Le lac Léman et les Alpes au crépuscule, près d'Évian-les-Bains où se tient le sommet du G7

Le G7 s’ouvre à Évian sous très haute sécurité au bord du lac Léman

Les dirigeants des sept grandes puissances industrielles se réunissent à Évian-les-Bains de lundi à mercredi, premier sommet du G7 organisé sur les rives françaises du lac Léman depuis le G8 de 2003. La rencontre se tient à l’Hôtel Royal, sous un dispositif de sécurité présenté comme inédit dans le département de la Haute-Savoie.

L’enjeu dépasse la seule logistique. À huis clos, les chefs d’État doivent aborder la réduction des déséquilibres mondiaux, la guerre en Ukraine et la régulation du numérique, dans un format élargi à plusieurs pays invités. Le président ukrainien Volodymyr Zelensky est attendu sur place le 16 juin, selon plusieurs médias.

Un dispositif de près de 16 000 agents

Près de 16 000 personnes sont mobilisées côté français pour sécuriser le sommet, un chiffre détaillé par la préfète de Haute-Savoie, Emmanuelle Dubée. L’effectif rassemble policiers et gendarmes, auxquels s’ajoutent environ 900 militaires, près de 830 douaniers et un millier de sapeurs-pompiers du service départemental d’incendie et de secours.

Deux périmètres, une zone rouge et une zone bleue, sont activés du 11 au 17 juin. Leur accès est conditionné à un « G7 PASS » muni d’un QR code, dont la plateforme d’inscription avait ouvert dès le 11 mai. Dans la station thermale, l’ampleur du déploiement a transformé le quotidien. « Il y a plus de policiers que d’habitants », résume France 3 Auvergne-Rhône-Alpes, qui décrit des rues désertes et des embouteillages à quelques jours de l’ouverture.

Une coordination transfrontalière avec la Suisse

La proximité immédiate de la frontière suisse a imposé une coopération de grande échelle. La préfète Emmanuelle Dubée assure la coordination entre les services français et les autorités helvétiques, dans une configuration transnationale que le département n’avait pas connue à ce niveau.

De son côté, la Confédération aurait mobilisé environ 7 400 hommes et rétabli des contrôles à ses frontières du 10 au 19 juin. Berne et Paris ont signé un accord encadrant cette assistance militaire ponctuelle, le ciel et le lac Léman faisant l’objet d’une surveillance renforcée pendant toute la durée du sommet.

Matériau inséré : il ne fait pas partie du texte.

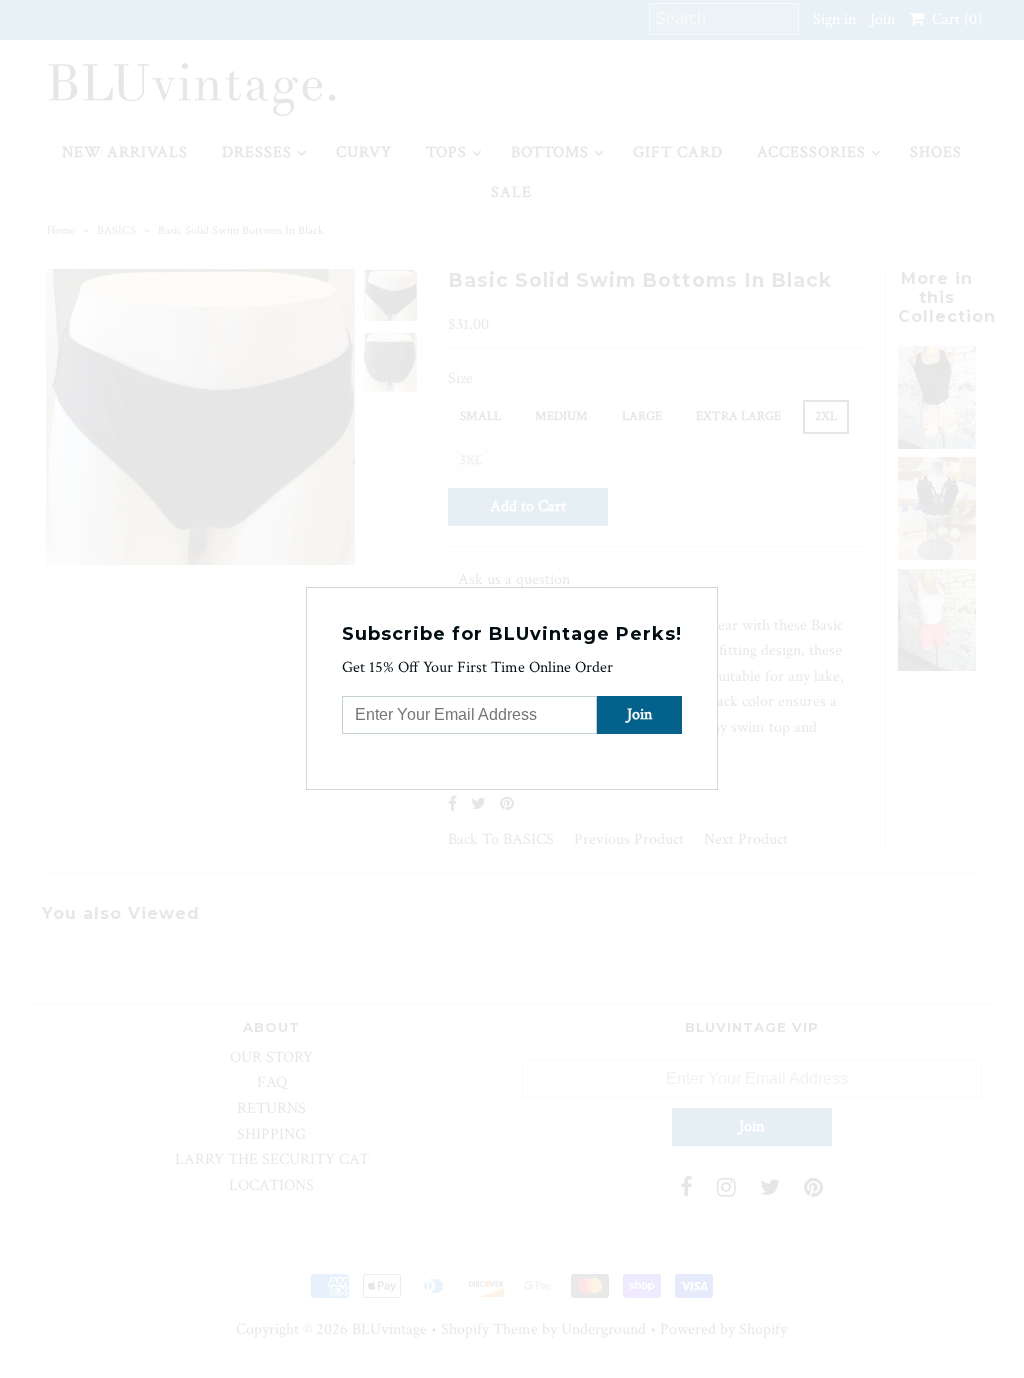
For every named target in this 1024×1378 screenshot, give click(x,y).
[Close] (705, 600)
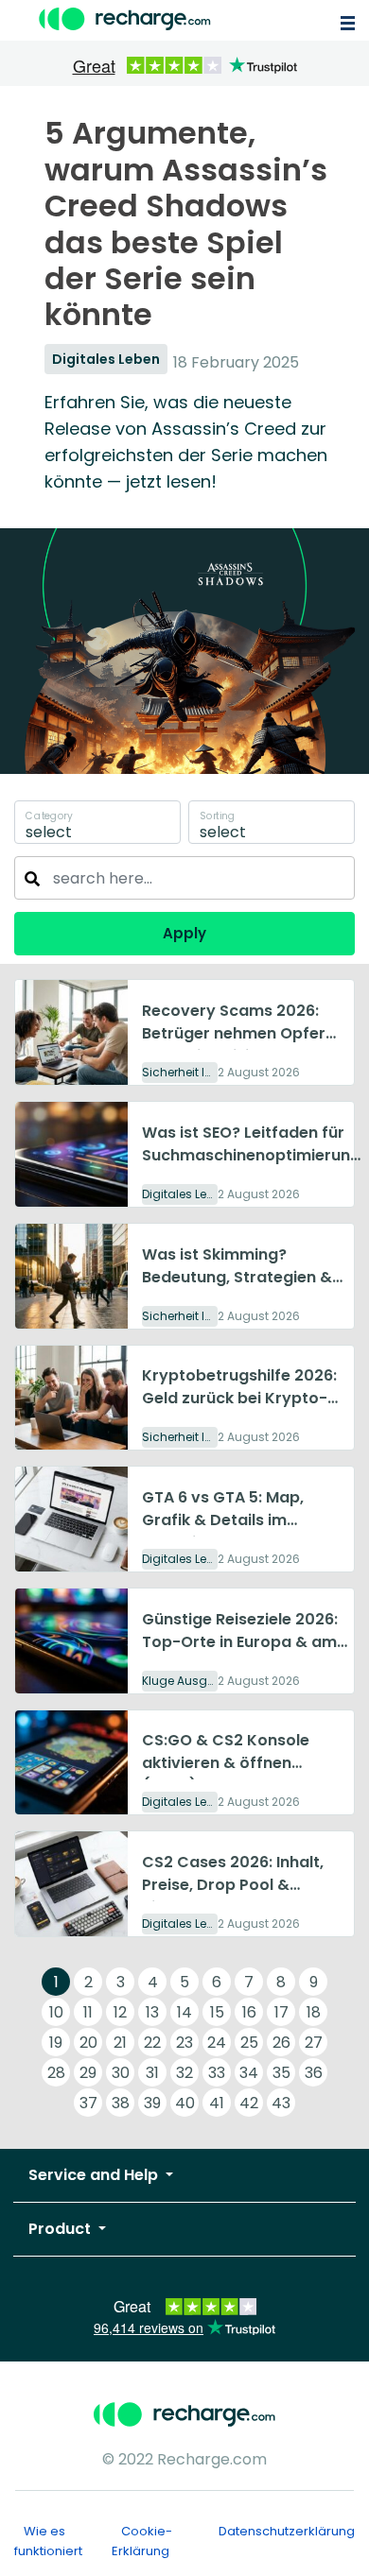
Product (61, 2229)
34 (248, 2073)
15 (217, 2012)
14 (184, 2012)
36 (314, 2073)
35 (281, 2073)
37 (88, 2103)
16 (249, 2012)
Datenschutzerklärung (287, 2531)
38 (121, 2103)
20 (88, 2042)
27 (314, 2042)
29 (88, 2073)
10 (56, 2012)
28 (56, 2073)
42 (248, 2103)
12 (120, 2012)
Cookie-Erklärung (142, 2541)
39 (152, 2103)
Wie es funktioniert (48, 2541)
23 (184, 2042)
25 (249, 2042)
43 (281, 2103)
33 (216, 2073)
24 (216, 2042)
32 (184, 2073)
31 (152, 2073)
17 (281, 2012)
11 (88, 2012)
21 (120, 2042)
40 (185, 2103)
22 (152, 2042)
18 (314, 2012)
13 (152, 2012)
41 (216, 2103)
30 (121, 2073)
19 (55, 2042)
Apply (184, 933)
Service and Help (95, 2175)
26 (281, 2042)
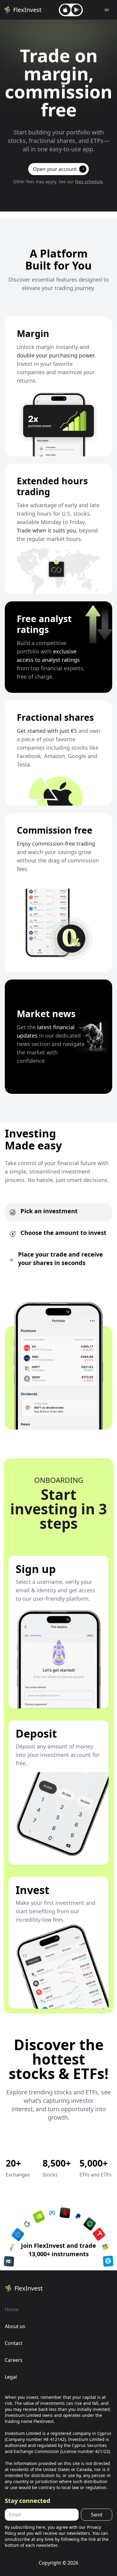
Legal (11, 2377)
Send (96, 2514)
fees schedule (89, 181)
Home (12, 2309)
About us (15, 2326)
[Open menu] (106, 10)
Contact (13, 2343)
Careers (13, 2360)
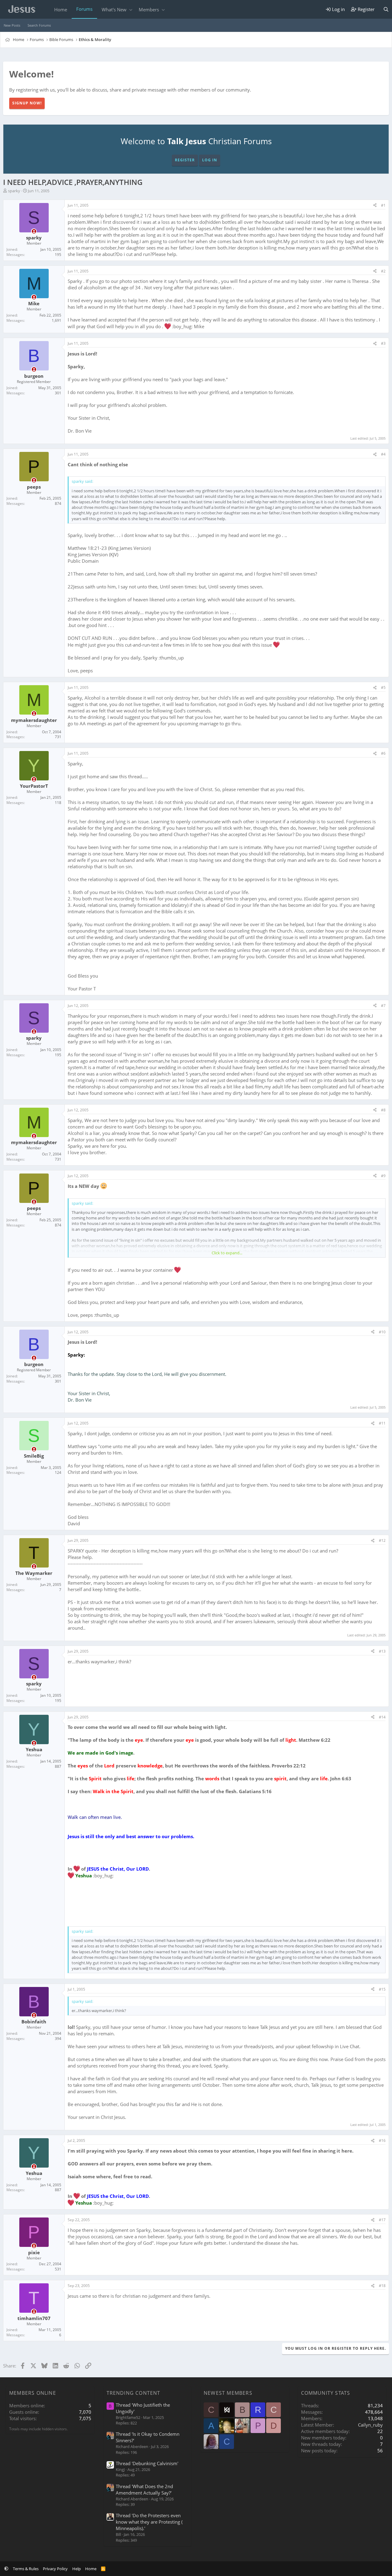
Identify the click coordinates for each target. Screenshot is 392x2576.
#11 (382, 1423)
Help (76, 2568)
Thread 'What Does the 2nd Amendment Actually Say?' (144, 2489)
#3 (383, 343)
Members (149, 9)
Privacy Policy (55, 2568)
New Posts (12, 25)
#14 (382, 1717)
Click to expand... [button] (227, 1253)
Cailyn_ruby (370, 2425)
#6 (383, 753)
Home (60, 9)
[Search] (386, 9)
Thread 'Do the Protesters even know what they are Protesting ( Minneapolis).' (149, 2521)
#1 (383, 205)
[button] (130, 10)
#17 (382, 2219)
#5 (383, 687)
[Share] (375, 205)
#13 (382, 1651)
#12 (382, 1540)
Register (185, 160)
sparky (14, 190)
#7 (383, 1005)
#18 (382, 2285)
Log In (209, 160)
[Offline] (34, 231)
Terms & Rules (26, 2568)
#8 (383, 1110)
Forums (84, 9)
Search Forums (39, 25)
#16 (382, 2140)
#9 (383, 1175)
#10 (382, 1332)
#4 (383, 454)
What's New (114, 9)
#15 (382, 1989)
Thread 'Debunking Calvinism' (147, 2463)
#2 (383, 271)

Un agenda élargi à de nouveaux invités

Outre les sept membres — États-Unis, Royaume-Uni, Canada, Allemagne, Italie, Japon et France, pays hôte — et l’Union européenne, plusieurs pays sont conviés. Le Brésil, la Corée du Sud, l’Inde et le Kenya figurent parmi les invités. L’Afrique du Sud, un temps pressentie, a été remplacée par le Kenya à la suite de pressions de l’administration américaine, selon les éléments rapportés sur l’organisation du sommet.

La protection de l’enfance et la régulation des plateformes traversent les discussions. Un déjeuner réunirait des dirigeants du secteur de l’intelligence artificielle autour de la question de l’encadrement des réseaux sociaux pour les plus jeunes, sujet sur lequel la France pousse une majorité numérique fixée à 15 ans.

Le climat tenu à l’écart des débats

L’absence du changement climatique de l’ordre du jour officiel a suscité l’inquiétude de plusieurs ONG, qui y voient un recul. Selon les comptes rendus de la préparation, le président américain Donald Trump ne souhaitait pas que le sujet figure parmi les priorités, ce qui a pesé sur la rédaction de l’agenda commun.

Un dîner à Versailles en clôture

Le sommet se refermera le 17 juin sur un dîner réunissant Donald Trump et Emmanuel Macron au château de Versailles. La réception, qui comprendrait une visite de la galerie des Glaces et des Grandes Eaux nocturnes, est présentée comme un hommage au 250e anniversaire de l’indépendance américaine. Les conclusions des trois jours de discussions seront scrutées pour mesurer ce que les Sept auront, ou non, réussi à arrêter en commun.